* _Exercise_
Repeat every line below exactly as it reads.

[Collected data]
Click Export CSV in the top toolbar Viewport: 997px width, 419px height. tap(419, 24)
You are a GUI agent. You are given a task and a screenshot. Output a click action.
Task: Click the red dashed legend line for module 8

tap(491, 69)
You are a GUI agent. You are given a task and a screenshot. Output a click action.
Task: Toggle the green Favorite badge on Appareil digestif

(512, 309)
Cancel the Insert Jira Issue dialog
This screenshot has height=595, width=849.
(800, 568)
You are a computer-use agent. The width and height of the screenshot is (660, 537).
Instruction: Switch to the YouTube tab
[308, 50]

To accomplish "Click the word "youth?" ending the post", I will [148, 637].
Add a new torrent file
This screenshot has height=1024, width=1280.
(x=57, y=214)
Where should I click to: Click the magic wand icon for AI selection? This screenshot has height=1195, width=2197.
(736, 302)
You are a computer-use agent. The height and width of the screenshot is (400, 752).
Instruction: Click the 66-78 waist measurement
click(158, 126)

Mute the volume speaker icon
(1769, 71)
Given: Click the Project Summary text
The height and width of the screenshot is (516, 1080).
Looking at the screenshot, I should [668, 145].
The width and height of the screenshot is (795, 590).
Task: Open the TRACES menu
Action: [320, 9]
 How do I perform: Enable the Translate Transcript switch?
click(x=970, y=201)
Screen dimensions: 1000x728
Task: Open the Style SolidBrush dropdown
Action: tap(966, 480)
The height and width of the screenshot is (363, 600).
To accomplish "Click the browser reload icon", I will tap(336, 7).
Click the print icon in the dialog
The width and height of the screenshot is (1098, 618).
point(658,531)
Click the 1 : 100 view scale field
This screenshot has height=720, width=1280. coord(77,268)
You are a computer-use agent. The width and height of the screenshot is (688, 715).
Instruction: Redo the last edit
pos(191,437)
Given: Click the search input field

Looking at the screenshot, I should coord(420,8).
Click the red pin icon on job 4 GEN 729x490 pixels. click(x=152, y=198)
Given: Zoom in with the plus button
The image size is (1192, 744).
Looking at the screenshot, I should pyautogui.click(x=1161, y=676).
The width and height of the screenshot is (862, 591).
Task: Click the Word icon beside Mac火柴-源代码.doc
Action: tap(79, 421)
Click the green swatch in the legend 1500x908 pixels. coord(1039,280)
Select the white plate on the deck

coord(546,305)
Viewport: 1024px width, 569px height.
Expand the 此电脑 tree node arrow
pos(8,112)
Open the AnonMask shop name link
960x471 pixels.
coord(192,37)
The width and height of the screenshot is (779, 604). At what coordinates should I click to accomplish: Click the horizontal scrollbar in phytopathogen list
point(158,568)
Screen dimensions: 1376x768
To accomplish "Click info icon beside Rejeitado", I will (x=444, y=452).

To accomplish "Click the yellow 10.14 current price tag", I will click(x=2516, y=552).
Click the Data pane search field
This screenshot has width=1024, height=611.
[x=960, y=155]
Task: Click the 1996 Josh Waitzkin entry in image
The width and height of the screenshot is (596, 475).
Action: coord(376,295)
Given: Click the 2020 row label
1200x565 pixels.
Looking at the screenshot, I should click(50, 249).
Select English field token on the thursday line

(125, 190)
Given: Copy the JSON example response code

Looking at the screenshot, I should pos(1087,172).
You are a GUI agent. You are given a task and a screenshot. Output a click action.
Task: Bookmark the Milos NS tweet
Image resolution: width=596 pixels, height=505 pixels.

* _Answer_
Click Export CSV in the top toolbar Viewport: 997px width, 419px height. tap(419, 24)
You are a GUI agent. You are given a task and a screenshot. Output a click action.
Task: Click the red dashed legend line for module 8

tap(491, 69)
You are a GUI agent. You are given a task and a screenshot. Output a click action.
Task: Toggle the green Favorite badge on Appareil digestif

(512, 309)
Cancel the Insert Jira Issue dialog
This screenshot has height=595, width=849.
(800, 568)
You are a computer-use agent. The width and height of the screenshot is (660, 537).
Instruction: Switch to the YouTube tab
[308, 50]

To accomplish "Click the word "youth?" ending the post", I will [148, 637].
Add a new torrent file
This screenshot has height=1024, width=1280.
(x=57, y=214)
Where should I click to: Click the magic wand icon for AI selection? This screenshot has height=1195, width=2197.
(736, 302)
You are a computer-use agent. The height and width of the screenshot is (400, 752).
Instruction: Click the 66-78 waist measurement
click(158, 126)

Mute the volume speaker icon
(1769, 71)
Given: Click the Project Summary text
The height and width of the screenshot is (516, 1080).
Looking at the screenshot, I should [668, 145].
The width and height of the screenshot is (795, 590).
Task: Open the TRACES menu
Action: [320, 9]
 How do I perform: Enable the Translate Transcript switch?
click(x=970, y=201)
Screen dimensions: 1000x728
Task: Open the Style SolidBrush dropdown
Action: tap(966, 480)
The height and width of the screenshot is (363, 600).
To accomplish "Click the browser reload icon", I will tap(336, 7).
Click the print icon in the dialog
The width and height of the screenshot is (1098, 618).
point(658,531)
Click the 1 : 100 view scale field
This screenshot has height=720, width=1280. coord(77,268)
You are a computer-use agent. The width and height of the screenshot is (688, 715).
Instruction: Redo the last edit
pos(191,437)
Given: Click the search input field

Looking at the screenshot, I should coord(420,8).
Click the red pin icon on job 4 GEN 729x490 pixels. click(x=152, y=198)
Given: Zoom in with the plus button
The image size is (1192, 744).
Looking at the screenshot, I should pyautogui.click(x=1161, y=676).
The width and height of the screenshot is (862, 591).
Task: Click the Word icon beside Mac火柴-源代码.doc
Action: tap(79, 421)
Click the green swatch in the legend 1500x908 pixels. coord(1039,280)
Select the white plate on the deck

coord(546,305)
Viewport: 1024px width, 569px height.
Expand the 此电脑 tree node arrow
pos(8,112)
Open the AnonMask shop name link
960x471 pixels.
coord(192,37)
The width and height of the screenshot is (779, 604). At what coordinates should I click to accomplish: Click the horizontal scrollbar in phytopathogen list
point(158,568)
Screen dimensions: 1376x768
To accomplish "Click info icon beside Rejeitado", I will (x=444, y=452).

To accomplish "Click the yellow 10.14 current price tag", I will click(x=2516, y=552).
Click the Data pane search field
This screenshot has width=1024, height=611.
[x=960, y=155]
Task: Click the 1996 Josh Waitzkin entry in image
The width and height of the screenshot is (596, 475).
Action: coord(376,295)
Given: Click the 2020 row label
1200x565 pixels.
Looking at the screenshot, I should click(50, 249).
Select English field token on the thursday line

(125, 190)
Given: Copy the JSON example response code

Looking at the screenshot, I should pos(1087,172).
You are a GUI agent. You are given a task and a screenshot. Output a click action.
Task: Bookmark the Milos NS tweet
Image resolution: width=596 pixels, height=505 pixels.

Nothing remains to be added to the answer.